The incident highlights a persistent weakness in the WordPress ecosystem: complex commercial themes and bundled builders often sit outside the standard WordPress. org update channel, leaving agencies and site owners dependent on valid licences, vendor portals and manual update workflows. Avada's own documentation lists Avada 7.15.3 as the latest version released on May 12, 2026, reinforcing the need for site owners to check both the theme and the associated builder plugin rather than assuming that a core WordPress update has resolved the risk.

Administrators running Avada Builder should verify the installed plugin version, update to 3.15.3 or later, and test key layouts after applying the patch. Sites still running 3.15.0, 3.15.1 or 3.15.2 remain exposed to at least one of the disclosed issues. Managed portfolios face a more complex task, as agencies may need to audit hundreds of client installations, check whether WooCommerce tables remain from past deployments and confirm whether any low-privilege user accounts could have been abused.

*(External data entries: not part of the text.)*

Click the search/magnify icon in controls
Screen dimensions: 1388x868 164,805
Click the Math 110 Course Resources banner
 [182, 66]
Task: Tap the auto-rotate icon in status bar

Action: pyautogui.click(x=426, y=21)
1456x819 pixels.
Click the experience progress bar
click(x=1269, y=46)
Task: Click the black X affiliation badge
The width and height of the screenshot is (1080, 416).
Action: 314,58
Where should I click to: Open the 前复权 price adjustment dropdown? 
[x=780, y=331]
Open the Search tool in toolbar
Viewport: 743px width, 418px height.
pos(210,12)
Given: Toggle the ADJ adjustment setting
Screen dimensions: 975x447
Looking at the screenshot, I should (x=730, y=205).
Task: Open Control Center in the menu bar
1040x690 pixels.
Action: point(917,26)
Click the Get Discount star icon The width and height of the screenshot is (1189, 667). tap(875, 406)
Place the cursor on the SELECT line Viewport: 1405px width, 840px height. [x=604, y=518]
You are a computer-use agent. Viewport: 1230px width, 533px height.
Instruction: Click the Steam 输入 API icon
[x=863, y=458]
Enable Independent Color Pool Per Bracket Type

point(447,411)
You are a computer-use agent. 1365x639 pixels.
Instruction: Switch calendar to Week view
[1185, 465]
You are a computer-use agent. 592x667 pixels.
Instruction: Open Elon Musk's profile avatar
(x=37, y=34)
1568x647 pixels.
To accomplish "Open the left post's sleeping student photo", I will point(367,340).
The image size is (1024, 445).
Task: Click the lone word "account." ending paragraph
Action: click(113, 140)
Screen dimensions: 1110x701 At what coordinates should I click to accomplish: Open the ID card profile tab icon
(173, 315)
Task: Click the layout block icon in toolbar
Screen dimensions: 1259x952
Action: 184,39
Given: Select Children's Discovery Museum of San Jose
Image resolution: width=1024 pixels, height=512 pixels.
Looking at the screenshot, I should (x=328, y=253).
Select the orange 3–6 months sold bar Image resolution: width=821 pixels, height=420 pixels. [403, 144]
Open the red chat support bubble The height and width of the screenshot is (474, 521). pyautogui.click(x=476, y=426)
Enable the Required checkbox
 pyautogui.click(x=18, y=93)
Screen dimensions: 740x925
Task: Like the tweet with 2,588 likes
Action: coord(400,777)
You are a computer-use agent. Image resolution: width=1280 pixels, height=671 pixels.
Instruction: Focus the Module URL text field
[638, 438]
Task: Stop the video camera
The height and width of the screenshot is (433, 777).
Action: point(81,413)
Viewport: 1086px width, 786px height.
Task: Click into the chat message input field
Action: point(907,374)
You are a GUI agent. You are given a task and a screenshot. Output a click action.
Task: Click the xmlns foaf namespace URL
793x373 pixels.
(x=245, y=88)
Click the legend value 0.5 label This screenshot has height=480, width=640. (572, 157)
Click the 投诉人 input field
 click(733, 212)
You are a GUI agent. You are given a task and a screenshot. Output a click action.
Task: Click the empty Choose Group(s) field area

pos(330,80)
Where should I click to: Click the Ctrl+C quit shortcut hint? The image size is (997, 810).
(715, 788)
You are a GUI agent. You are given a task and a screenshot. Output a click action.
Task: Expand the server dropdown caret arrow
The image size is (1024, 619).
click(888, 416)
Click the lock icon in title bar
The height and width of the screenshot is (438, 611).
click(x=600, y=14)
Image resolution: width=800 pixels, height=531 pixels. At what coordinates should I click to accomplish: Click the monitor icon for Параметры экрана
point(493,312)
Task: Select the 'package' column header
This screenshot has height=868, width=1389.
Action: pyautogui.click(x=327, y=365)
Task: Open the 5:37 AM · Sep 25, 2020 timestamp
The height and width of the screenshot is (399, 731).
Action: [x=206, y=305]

Post-patch checks should include reviewing administrator accounts, scanning for modified files, rotating database passwords and salts where file exposure is suspected, and checking access logs for unusual shortcode or product-order requests. The SQL injection flaw may not apply to every Avada installation, but the file-read vulnerability has broader reach across unpatched deployments. That distinction matters for risk prioritisation, not for delaying remediation.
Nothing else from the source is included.